South Korean container ship

HMM Algeciras is one of the world's largest container ships. Built by Daewoo Shipbuilding & Marine Engineering in South Korea. It is 61 m wide and 399.9 m long. The ship has a capacity of 23,964 TEU. HMM Algeciras is registered in South Korea and operated by HMM Co Ltd.
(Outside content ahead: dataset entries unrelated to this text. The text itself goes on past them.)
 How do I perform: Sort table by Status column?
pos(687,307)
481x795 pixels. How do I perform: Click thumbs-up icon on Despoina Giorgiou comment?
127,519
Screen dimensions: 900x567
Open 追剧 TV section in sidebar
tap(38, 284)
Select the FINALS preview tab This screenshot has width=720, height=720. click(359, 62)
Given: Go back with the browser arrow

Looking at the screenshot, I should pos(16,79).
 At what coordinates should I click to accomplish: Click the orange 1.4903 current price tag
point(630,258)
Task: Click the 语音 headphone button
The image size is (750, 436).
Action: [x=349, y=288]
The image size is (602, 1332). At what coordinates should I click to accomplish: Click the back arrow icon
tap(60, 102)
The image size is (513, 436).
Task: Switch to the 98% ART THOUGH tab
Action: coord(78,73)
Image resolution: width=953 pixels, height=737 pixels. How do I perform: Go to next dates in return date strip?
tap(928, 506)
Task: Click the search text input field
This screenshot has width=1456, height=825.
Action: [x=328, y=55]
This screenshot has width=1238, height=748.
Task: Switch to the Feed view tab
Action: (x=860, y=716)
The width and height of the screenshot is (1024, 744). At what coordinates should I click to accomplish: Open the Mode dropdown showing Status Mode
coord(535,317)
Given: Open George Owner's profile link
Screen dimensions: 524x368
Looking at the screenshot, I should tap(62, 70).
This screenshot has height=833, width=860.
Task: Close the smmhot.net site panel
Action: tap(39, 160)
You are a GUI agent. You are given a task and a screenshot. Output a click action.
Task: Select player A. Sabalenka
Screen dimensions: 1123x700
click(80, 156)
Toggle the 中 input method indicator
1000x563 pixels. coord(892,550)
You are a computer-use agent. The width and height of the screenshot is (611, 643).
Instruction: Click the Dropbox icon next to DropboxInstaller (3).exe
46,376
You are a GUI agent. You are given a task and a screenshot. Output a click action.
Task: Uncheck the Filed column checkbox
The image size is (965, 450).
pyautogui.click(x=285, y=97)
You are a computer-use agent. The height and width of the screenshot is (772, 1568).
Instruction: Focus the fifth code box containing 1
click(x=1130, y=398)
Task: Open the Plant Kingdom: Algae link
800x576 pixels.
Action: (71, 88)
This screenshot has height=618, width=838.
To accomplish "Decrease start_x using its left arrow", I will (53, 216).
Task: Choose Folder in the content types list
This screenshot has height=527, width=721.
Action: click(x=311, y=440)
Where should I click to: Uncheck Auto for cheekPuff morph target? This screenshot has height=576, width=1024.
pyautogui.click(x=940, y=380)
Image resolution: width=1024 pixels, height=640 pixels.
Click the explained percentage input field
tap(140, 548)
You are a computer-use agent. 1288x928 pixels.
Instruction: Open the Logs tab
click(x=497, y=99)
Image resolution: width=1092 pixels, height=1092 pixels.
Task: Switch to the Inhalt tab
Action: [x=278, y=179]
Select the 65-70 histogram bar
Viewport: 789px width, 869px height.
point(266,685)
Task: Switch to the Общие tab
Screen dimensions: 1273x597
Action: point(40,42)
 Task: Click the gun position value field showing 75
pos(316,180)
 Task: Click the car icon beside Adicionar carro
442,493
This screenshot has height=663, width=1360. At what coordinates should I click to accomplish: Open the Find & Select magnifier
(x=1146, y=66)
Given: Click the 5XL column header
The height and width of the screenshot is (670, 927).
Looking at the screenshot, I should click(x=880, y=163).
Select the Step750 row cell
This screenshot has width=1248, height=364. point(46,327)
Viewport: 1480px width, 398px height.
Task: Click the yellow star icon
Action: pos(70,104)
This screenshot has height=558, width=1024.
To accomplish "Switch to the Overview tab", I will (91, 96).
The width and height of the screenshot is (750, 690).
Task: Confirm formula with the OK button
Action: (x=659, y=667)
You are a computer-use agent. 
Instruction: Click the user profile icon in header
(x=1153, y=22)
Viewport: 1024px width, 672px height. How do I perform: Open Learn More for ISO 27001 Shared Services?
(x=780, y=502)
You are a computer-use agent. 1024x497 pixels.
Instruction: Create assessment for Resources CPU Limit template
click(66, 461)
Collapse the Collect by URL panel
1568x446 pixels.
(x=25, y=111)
The "HMM Algeciras" is, along her 6 sisters and 5 "step-sisters" ("HMM Oslo"-class), deployed on the FE4 service of THE ALLIANCE between Asia and Europe, having the largest capacity deployed. Port rotation Qingdao-Pusan-Ningbo-Shanghai-Yantian-Suez Canal-Algeciras-Rotterdam-Hamburg-Antwerp-Tangiers Med-Suez Canal-Singapore-Qingdao.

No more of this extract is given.